## WHAT YOU WILL DO
Find the line containing "The height and width of the screenshot is (789, 1512)." in the entries below. Reproduce that line and each one after it to the end, exactly, with no other lines.

*** DATA UNDER STUDY ***

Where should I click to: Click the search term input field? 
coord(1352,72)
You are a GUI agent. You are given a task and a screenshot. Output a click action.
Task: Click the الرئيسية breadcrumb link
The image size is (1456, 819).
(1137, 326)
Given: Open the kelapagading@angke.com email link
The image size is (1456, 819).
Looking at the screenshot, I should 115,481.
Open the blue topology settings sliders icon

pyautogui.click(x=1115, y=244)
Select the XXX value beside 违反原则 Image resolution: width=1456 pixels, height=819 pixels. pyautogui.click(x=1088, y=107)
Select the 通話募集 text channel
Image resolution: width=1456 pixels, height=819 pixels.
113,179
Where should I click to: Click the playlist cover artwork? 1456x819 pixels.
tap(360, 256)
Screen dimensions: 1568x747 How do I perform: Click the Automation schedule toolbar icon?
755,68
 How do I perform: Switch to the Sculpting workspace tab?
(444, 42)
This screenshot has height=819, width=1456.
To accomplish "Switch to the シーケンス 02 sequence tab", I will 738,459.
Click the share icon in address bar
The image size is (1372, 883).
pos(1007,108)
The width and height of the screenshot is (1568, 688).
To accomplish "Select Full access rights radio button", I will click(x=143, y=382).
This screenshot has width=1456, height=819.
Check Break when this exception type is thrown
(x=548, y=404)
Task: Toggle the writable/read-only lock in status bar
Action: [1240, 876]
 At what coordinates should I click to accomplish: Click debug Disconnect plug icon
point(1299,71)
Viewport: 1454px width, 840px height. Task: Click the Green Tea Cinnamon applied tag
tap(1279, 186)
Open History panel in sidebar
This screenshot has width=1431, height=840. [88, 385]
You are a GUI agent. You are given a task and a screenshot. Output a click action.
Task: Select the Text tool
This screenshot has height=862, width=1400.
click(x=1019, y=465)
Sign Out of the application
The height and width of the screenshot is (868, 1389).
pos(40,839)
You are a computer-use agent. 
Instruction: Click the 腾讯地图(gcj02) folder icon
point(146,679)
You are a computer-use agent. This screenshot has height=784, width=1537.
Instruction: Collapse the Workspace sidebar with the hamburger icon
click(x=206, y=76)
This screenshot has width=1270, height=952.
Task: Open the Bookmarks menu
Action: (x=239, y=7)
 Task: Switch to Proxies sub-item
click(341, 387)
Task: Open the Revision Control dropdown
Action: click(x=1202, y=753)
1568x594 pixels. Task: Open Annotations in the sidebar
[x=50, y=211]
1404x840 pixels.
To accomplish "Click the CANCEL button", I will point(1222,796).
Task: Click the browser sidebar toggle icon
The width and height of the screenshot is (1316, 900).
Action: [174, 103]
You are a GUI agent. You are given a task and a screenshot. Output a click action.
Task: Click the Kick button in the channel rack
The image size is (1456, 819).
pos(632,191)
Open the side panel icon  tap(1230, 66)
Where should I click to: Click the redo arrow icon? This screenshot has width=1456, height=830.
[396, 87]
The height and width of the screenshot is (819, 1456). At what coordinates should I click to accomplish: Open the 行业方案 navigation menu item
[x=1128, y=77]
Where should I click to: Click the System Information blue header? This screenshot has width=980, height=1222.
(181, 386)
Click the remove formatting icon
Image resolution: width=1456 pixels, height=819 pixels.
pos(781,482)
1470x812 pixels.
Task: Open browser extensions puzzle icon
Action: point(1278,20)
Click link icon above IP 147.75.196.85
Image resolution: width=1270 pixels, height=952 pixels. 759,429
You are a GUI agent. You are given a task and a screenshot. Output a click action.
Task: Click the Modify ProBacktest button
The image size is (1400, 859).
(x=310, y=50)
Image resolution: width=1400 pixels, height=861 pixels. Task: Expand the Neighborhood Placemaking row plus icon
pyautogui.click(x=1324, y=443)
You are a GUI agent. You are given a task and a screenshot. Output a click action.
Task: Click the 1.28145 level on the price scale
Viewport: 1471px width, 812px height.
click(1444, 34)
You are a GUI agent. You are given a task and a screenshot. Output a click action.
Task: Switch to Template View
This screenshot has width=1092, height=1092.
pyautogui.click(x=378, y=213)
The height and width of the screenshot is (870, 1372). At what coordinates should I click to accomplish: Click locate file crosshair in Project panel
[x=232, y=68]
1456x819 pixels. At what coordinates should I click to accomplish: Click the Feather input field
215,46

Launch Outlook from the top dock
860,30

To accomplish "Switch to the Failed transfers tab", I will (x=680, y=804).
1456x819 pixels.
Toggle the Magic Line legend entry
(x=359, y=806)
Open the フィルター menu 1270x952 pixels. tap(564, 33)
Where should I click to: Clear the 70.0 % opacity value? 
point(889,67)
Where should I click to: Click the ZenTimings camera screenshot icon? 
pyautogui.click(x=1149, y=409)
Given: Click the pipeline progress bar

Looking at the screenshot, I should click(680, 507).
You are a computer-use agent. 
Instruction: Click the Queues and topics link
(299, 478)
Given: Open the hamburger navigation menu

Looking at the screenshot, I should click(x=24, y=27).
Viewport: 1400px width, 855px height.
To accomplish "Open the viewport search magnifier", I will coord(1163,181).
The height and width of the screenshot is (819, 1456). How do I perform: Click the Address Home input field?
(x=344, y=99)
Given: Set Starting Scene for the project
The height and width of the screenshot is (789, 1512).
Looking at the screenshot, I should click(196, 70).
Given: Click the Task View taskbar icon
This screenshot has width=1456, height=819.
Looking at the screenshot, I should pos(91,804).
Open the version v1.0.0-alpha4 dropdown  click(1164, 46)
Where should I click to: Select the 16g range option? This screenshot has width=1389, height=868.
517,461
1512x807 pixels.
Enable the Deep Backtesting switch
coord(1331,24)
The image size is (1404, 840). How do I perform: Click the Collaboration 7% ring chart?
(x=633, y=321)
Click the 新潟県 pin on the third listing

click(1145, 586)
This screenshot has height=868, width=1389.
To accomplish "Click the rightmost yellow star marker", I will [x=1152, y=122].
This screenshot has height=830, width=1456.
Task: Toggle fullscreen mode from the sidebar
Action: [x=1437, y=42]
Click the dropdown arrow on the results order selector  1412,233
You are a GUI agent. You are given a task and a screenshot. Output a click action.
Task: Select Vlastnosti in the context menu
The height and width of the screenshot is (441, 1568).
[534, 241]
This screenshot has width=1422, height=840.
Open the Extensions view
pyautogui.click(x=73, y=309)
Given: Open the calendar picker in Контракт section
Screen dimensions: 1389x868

***

## EXERCISE OUTPUT
The height and width of the screenshot is (789, 1512).
Looking at the screenshot, I should click(196, 70).
Given: Click the Task View taskbar icon
This screenshot has width=1456, height=819.
Looking at the screenshot, I should pos(91,804).
Open the version v1.0.0-alpha4 dropdown  click(1164, 46)
Where should I click to: Select the 16g range option? This screenshot has width=1389, height=868.
517,461
1512x807 pixels.
Enable the Deep Backtesting switch
coord(1331,24)
The image size is (1404, 840). How do I perform: Click the Collaboration 7% ring chart?
(x=633, y=321)
Click the 新潟県 pin on the third listing

click(1145, 586)
This screenshot has height=868, width=1389.
To accomplish "Click the rightmost yellow star marker", I will [x=1152, y=122].
This screenshot has height=830, width=1456.
Task: Toggle fullscreen mode from the sidebar
Action: [x=1437, y=42]
Click the dropdown arrow on the results order selector  1412,233
You are a GUI agent. You are given a task and a screenshot. Output a click action.
Task: Select Vlastnosti in the context menu
The height and width of the screenshot is (441, 1568).
[534, 241]
This screenshot has width=1422, height=840.
Open the Extensions view
pyautogui.click(x=73, y=309)
Given: Open the calendar picker in Контракт section
Screen dimensions: 1389x868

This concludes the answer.